_Problem to solve_:
Copy the lines below word for word, skipping any image.

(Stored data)
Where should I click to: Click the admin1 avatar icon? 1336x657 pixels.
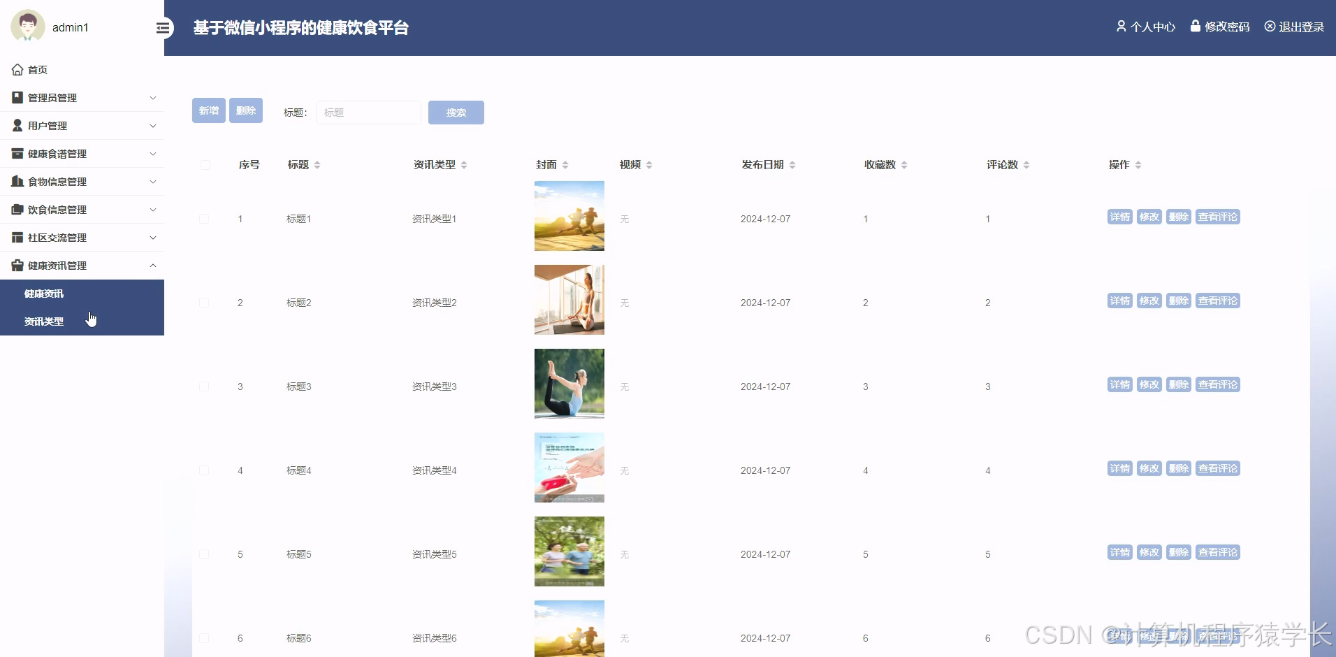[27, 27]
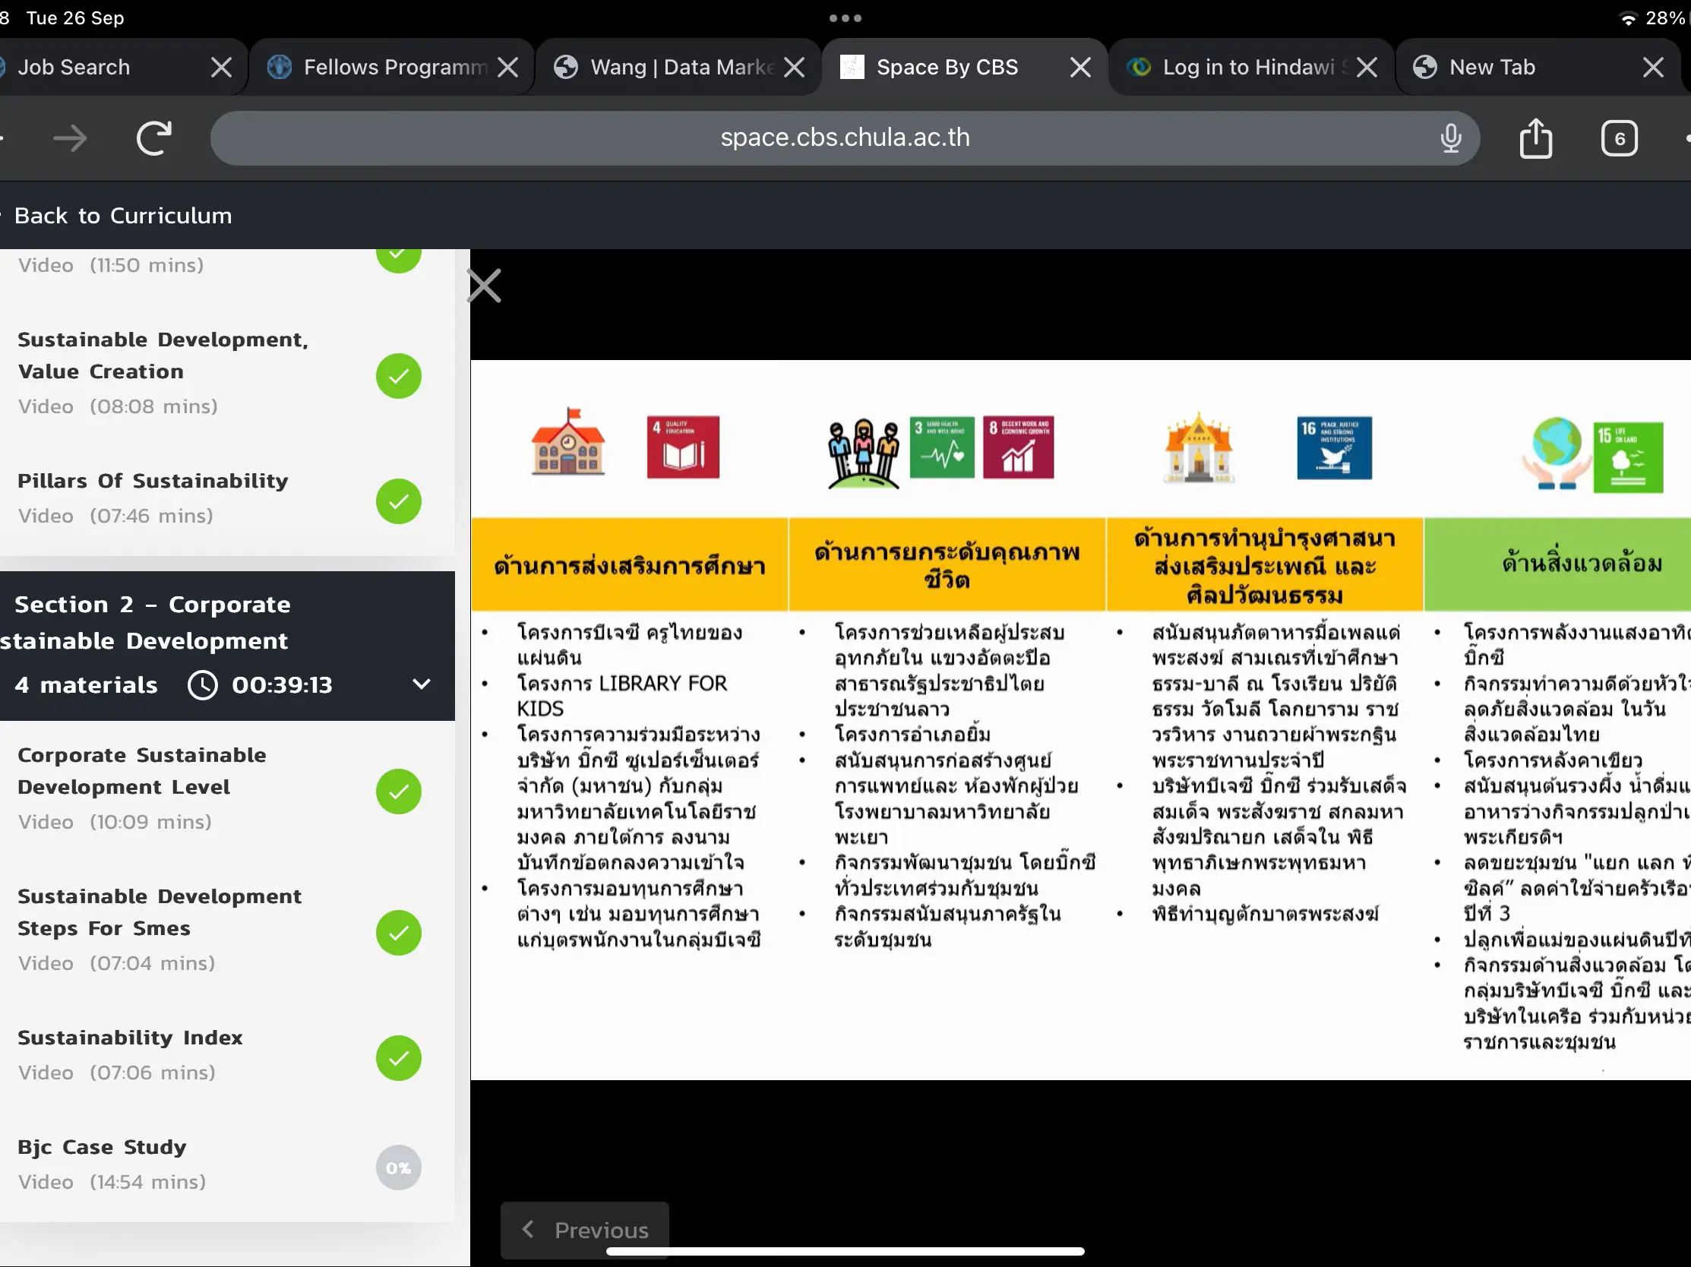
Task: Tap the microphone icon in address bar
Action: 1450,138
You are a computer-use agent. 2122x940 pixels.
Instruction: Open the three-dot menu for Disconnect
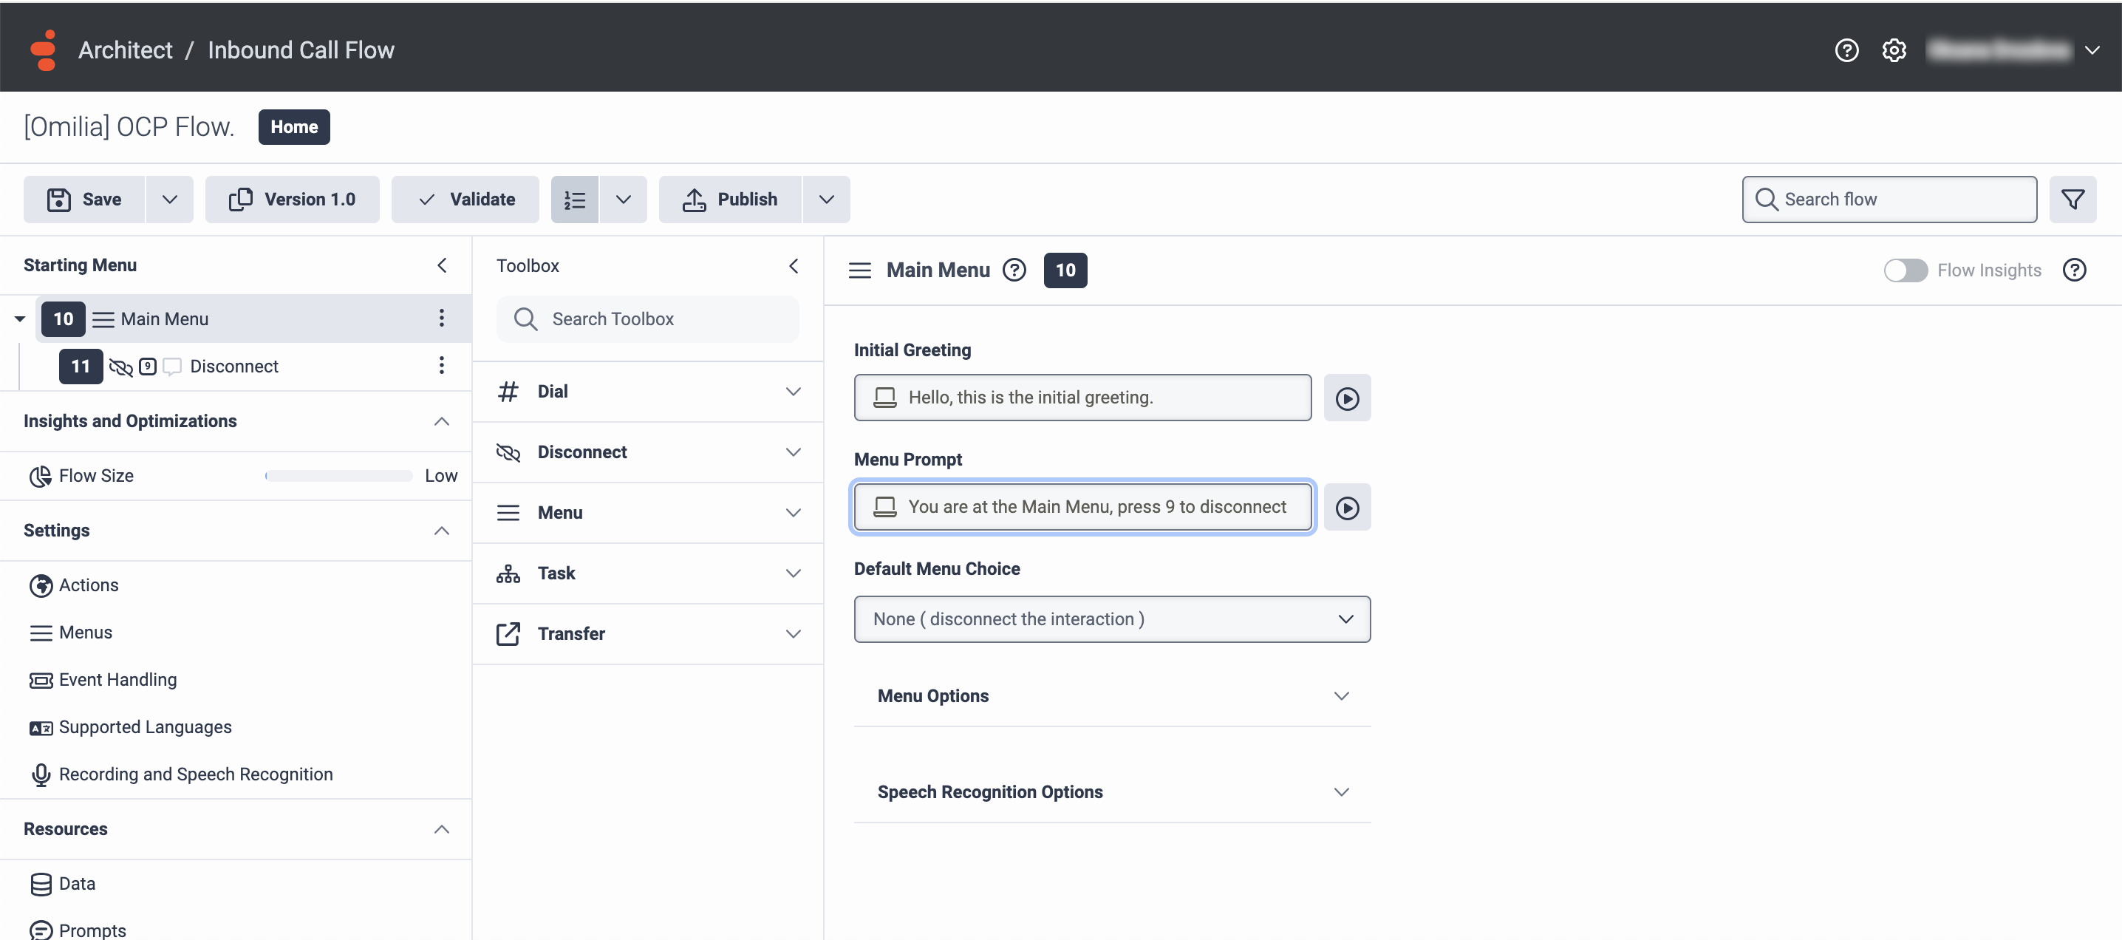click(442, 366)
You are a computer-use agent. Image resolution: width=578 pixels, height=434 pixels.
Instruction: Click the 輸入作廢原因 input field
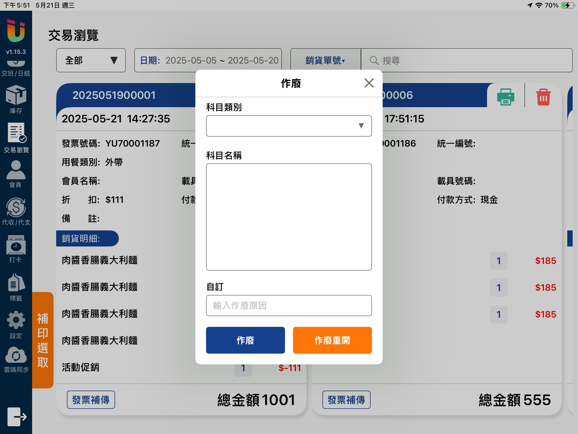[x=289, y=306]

_Result for this exercise_:
Where should I click to: Click the admin1 avatar icon? 1336x657 pixels.
[27, 27]
Task: Tap the microphone icon in address bar
Action: 1450,138
You are a computer-use agent. 2122x940 pixels.
Instruction: Open the three-dot menu for Disconnect
click(442, 366)
You are a computer-use agent. Image resolution: width=578 pixels, height=434 pixels.
Instruction: Click the 輸入作廢原因 input field
[x=289, y=306]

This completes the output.